The basis for this case is to explore different user cases of The Alpaca platform which is a modern, cloud-based trading platform that provides easy access to market data, order management, and trading APIs. The platform is designed to be highly scalable and customizable, making it an ideal foundation for a wide range of trading applications

PROBLEM DESCRIPTION

Participants in the hackathon will be tasked with creating new solutions based on the Alpaca platform that can help traders make better-informed decisions and execute trades more efficiently in addition to make powerful trading tools more available for a wide set of users. Solutions may include new trading algorithms, automated trading bots, mobile trading applications, or integrations with other financial platforms and services.

One of the key features of the Alpaca platform is its ease of use, and participants in the hackathon will be encouraged to build solutions that are equally user-friendly. Additionally, solutions should be designed to be highly scalable and adaptable to the changing needs of the market.

To help participants get started, they will have access to Alpaca's comprehensive documentation, trading APIs, and development tools. They may also have access to various datasets, market data feeds, and other resources to help them build their solutions.

GOALS AND OBJECTIVES

​​​​​The overall goal of this project is to create new tools, applications, and integrations around the Alpaca platform and provide users with new ways to trade.

Suggested goal - Use Alpaca's paper-trading API and create trading algorithm on top of it.

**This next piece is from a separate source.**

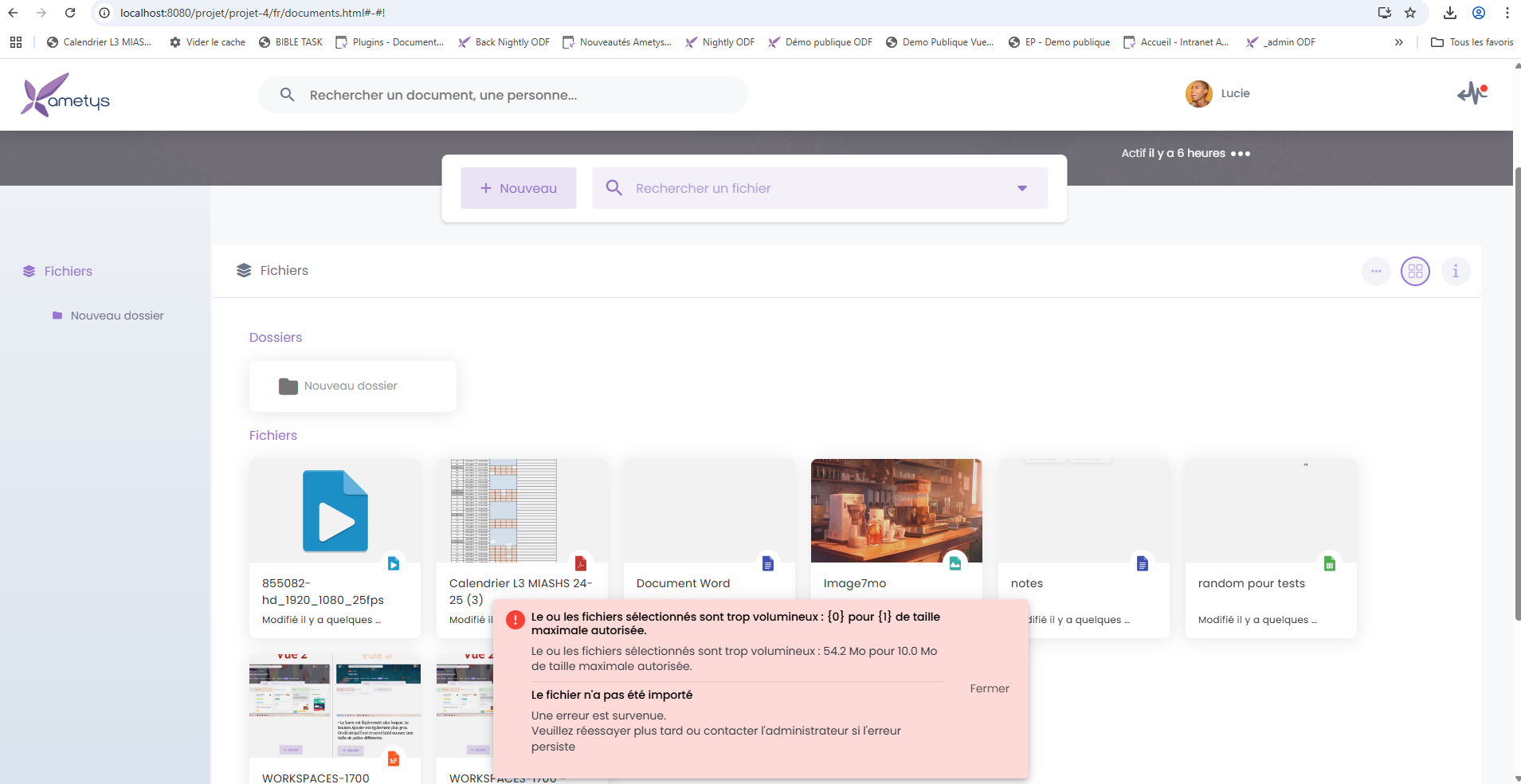Dismiss the error with Fermer
This screenshot has width=1521, height=784.
tap(989, 688)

To achieve this the following activities are suggested:

  • Project Specification

    • Obtain insights into the Alpaca platform.
    • Describe the business case of a proposed concept.
  • System Architecture

    • Describe an overview of how a system can be built.
  • Development of Minimum Viable Concept

  • Tips on what possible triggers to include in the trading algorithm

    • Volume of traded stocks
    • Real-time stock price
    • Historical data
    • Buy- and sell triggers